Will the rest of the world actually find a way to put a complete stop to these brutal attacks? The answer is probably no, but we can at least do our share to help. As Americans, we are proud of helping other countries in need because we are the country that has the ultimate advantage. We are the country that most countries want to imitate. Well, I hate to admit it, but I have never been less proud to be an American. America is silent. Other third world countries are doing more to help Syria than the United States.
Many people have different views when it comes to politics in Syria, including Syrians themselves. I decided to call my father, who is passionate about his home country more than anyone I know, after visiting my cousin. I was feeling nostalgic and helpless, so I was interested in hearing more insight about what the world can do to help my country. My father answered the phone to say hello and said he missed me. He was surprised to hear that I wanted to discuss Syria, of all things, over the phone after being gone over a month abroad. I asked him the same question I asked my cousin. “What can the world do in order to help Syria?”
He replied by saying “the powers of the world like the US, China, and Europe should bring pressure through diplomacy on Russia and Iran to convince Assad to hold a general election and quit after that. The powers should help the new government through coaching on how to establish the rule of law to provide protection and freedom to the majority and the minorities equally and provide assistance in rebuilding the country. Then, I asked him what Syria means to him. He said “Syria is the homeland of my ancestry, my family has been there for hundreds of years. So, I would love for my children to continue the bond with their heritage including the rich history of Syria, where Christianity has been born and all the ethnic groups that migrated there when it was the trade route between east and west.”
Damascus, Syria, also known as the “Jasmine City,” is the oldest city in the world that is still inhabited. Naturally, my father feels prideful in its rich history and religion. It was once a place of coexistence and a foundation of hope for the rest of the world.

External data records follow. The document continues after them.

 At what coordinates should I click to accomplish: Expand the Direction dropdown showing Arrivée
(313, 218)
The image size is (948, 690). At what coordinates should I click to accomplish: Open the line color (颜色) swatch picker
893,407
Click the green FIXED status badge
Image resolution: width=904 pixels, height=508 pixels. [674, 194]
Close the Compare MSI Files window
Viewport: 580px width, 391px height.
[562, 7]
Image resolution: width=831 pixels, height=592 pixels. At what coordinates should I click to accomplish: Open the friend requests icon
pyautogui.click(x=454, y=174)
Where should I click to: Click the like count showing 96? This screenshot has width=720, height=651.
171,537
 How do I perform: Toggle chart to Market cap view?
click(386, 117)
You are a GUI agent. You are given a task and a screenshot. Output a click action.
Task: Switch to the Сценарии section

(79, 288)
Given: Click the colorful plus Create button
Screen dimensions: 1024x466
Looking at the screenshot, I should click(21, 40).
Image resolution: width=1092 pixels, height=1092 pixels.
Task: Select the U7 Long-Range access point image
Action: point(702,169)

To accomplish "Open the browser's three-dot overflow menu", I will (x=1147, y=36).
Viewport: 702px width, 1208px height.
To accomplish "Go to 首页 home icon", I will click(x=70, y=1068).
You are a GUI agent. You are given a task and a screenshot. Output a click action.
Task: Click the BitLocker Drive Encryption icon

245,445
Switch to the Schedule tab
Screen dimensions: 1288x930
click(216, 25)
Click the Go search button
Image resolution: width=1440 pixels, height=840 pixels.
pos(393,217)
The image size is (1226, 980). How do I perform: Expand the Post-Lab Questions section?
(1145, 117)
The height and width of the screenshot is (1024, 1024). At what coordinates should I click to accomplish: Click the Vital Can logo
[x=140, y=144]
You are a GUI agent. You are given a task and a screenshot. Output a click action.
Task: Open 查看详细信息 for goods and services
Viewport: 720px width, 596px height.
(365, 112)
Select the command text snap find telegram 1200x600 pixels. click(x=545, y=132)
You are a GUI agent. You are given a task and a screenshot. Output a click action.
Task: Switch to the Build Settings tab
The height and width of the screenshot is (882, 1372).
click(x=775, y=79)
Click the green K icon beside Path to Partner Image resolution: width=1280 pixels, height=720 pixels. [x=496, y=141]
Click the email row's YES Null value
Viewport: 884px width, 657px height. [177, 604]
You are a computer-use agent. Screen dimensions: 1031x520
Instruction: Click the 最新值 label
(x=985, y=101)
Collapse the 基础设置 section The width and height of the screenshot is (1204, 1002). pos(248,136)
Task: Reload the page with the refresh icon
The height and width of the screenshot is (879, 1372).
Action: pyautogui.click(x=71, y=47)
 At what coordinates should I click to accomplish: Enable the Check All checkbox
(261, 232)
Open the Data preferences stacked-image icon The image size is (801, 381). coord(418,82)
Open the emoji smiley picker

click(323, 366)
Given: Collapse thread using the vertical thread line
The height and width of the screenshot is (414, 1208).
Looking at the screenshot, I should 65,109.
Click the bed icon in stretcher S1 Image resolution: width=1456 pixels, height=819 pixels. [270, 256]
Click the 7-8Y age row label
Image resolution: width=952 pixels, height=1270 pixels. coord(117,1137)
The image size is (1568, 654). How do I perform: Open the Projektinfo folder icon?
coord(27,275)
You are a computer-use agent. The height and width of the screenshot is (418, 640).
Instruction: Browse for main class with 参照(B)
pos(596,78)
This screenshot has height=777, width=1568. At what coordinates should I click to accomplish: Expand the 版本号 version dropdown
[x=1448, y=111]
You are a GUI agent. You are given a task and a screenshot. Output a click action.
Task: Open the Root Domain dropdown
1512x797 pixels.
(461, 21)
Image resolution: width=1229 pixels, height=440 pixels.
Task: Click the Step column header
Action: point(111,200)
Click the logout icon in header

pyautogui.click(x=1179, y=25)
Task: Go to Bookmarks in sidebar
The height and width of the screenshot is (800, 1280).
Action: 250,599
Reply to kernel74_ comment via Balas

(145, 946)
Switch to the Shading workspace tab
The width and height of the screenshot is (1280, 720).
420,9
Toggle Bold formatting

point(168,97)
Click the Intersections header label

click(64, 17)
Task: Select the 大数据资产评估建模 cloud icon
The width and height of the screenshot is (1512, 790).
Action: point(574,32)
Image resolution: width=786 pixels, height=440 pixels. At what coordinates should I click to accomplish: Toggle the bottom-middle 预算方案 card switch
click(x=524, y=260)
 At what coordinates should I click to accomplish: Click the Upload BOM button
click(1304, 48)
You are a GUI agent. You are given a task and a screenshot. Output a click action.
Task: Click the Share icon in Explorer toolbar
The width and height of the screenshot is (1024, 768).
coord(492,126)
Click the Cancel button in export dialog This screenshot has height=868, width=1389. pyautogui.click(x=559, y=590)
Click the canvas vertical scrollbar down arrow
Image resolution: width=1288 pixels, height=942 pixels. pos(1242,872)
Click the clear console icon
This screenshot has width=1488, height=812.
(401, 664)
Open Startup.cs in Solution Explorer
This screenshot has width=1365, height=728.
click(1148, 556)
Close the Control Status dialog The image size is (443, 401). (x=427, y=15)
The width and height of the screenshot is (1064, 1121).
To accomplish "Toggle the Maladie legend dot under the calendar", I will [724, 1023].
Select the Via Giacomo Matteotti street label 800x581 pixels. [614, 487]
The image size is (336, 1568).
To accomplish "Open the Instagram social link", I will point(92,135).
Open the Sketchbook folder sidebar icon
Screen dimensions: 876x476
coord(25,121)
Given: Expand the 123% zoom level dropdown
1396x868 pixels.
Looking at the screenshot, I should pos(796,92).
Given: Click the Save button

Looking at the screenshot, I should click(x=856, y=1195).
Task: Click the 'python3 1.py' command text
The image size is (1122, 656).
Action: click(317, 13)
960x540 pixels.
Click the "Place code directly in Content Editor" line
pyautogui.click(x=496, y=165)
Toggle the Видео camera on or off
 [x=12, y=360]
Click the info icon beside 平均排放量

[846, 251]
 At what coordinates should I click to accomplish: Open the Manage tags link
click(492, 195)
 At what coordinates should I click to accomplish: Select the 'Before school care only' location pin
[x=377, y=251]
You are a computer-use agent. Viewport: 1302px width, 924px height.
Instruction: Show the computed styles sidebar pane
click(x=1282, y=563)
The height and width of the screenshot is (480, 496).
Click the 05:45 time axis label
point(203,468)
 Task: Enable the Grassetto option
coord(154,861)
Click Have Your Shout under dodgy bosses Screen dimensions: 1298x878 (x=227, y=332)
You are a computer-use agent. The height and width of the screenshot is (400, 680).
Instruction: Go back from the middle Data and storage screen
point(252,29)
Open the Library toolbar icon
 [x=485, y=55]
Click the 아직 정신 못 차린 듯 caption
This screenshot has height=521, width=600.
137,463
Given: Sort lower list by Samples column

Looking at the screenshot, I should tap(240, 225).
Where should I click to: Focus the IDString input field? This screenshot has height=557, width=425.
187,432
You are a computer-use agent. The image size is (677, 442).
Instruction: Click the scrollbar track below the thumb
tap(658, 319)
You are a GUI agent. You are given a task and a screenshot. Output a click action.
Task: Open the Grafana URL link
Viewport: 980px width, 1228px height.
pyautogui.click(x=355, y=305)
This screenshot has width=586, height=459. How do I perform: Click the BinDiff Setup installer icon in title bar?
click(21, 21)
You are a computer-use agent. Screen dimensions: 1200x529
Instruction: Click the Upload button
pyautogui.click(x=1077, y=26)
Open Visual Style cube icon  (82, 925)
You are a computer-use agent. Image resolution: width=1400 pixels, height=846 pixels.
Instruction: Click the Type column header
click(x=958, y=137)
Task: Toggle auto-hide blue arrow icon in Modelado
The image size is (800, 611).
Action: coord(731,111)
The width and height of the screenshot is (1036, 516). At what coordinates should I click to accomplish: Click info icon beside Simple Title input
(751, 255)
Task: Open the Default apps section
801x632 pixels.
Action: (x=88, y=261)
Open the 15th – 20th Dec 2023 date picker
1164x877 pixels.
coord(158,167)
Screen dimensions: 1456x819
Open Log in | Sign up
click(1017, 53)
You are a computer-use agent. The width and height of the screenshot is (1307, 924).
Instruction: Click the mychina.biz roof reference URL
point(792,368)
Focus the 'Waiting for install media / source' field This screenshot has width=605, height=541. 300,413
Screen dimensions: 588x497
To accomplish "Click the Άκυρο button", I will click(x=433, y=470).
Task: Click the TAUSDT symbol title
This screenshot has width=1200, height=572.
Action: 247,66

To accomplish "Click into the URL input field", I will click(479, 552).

I have come to realize that the word “hope” no longer exists when discussing Syria. Now, it has become merely a country that the US has completed 9,000 airstrikes in and allegedly a total of 2,980 casualty events involving Russian aircraft. It has merely become a country experiencing the worst humanitarian crisis since World War II. Over 300,000 people have died and 5.6 million people have fled in the war. Often times, we are told that countries in poverty or war are in our thoughts and prayers. Thoughts and prayers may be a nice gesture, but this is a time when the phrase “actions over words” needs to be more deeply considered. The world must take action. We must help the world’s oldest city stay inhabited. In this case, we can all learn something from its deep history, and its people can live on forever.